# Problem details
In your reply, write out the records exactly, each line intact.

# Given records

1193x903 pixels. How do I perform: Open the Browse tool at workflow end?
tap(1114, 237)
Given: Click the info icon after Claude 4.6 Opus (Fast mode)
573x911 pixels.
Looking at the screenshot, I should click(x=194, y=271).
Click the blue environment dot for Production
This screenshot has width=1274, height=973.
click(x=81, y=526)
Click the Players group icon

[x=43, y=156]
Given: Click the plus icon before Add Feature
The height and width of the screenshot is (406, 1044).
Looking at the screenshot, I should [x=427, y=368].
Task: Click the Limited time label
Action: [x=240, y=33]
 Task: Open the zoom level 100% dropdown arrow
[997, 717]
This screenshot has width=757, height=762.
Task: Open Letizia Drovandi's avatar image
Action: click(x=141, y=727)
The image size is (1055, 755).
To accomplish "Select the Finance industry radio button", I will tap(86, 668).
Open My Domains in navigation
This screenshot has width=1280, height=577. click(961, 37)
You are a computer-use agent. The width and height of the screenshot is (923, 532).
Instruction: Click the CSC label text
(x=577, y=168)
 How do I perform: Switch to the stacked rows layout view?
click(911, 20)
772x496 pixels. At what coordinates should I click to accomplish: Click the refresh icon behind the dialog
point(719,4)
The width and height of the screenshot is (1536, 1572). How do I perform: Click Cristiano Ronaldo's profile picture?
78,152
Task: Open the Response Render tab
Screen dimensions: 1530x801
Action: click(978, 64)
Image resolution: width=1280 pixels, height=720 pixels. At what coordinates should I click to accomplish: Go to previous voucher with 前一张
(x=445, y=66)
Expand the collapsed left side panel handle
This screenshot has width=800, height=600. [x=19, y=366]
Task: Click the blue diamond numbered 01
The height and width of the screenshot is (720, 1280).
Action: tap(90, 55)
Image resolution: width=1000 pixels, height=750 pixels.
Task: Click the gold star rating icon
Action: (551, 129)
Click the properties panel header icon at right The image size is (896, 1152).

# Exercise response
1193x903 pixels. How do I perform: Open the Browse tool at workflow end?
tap(1114, 237)
Given: Click the info icon after Claude 4.6 Opus (Fast mode)
573x911 pixels.
Looking at the screenshot, I should click(x=194, y=271).
Click the blue environment dot for Production
This screenshot has width=1274, height=973.
click(x=81, y=526)
Click the Players group icon

[x=43, y=156]
Given: Click the plus icon before Add Feature
The height and width of the screenshot is (406, 1044).
Looking at the screenshot, I should [x=427, y=368].
Task: Click the Limited time label
Action: [x=240, y=33]
 Task: Open the zoom level 100% dropdown arrow
[997, 717]
This screenshot has width=757, height=762.
Task: Open Letizia Drovandi's avatar image
Action: click(x=141, y=727)
The image size is (1055, 755).
To accomplish "Select the Finance industry radio button", I will tap(86, 668).
Open My Domains in navigation
This screenshot has width=1280, height=577. click(961, 37)
You are a computer-use agent. The width and height of the screenshot is (923, 532).
Instruction: Click the CSC label text
(x=577, y=168)
 How do I perform: Switch to the stacked rows layout view?
click(911, 20)
772x496 pixels. At what coordinates should I click to accomplish: Click the refresh icon behind the dialog
point(719,4)
The width and height of the screenshot is (1536, 1572). How do I perform: Click Cristiano Ronaldo's profile picture?
78,152
Task: Open the Response Render tab
Screen dimensions: 1530x801
Action: click(978, 64)
Image resolution: width=1280 pixels, height=720 pixels. At what coordinates should I click to accomplish: Go to previous voucher with 前一张
(x=445, y=66)
Expand the collapsed left side panel handle
This screenshot has width=800, height=600. [x=19, y=366]
Task: Click the blue diamond numbered 01
The height and width of the screenshot is (720, 1280).
Action: tap(90, 55)
Image resolution: width=1000 pixels, height=750 pixels.
Task: Click the gold star rating icon
Action: (551, 129)
Click the properties panel header icon at right The image size is (896, 1152).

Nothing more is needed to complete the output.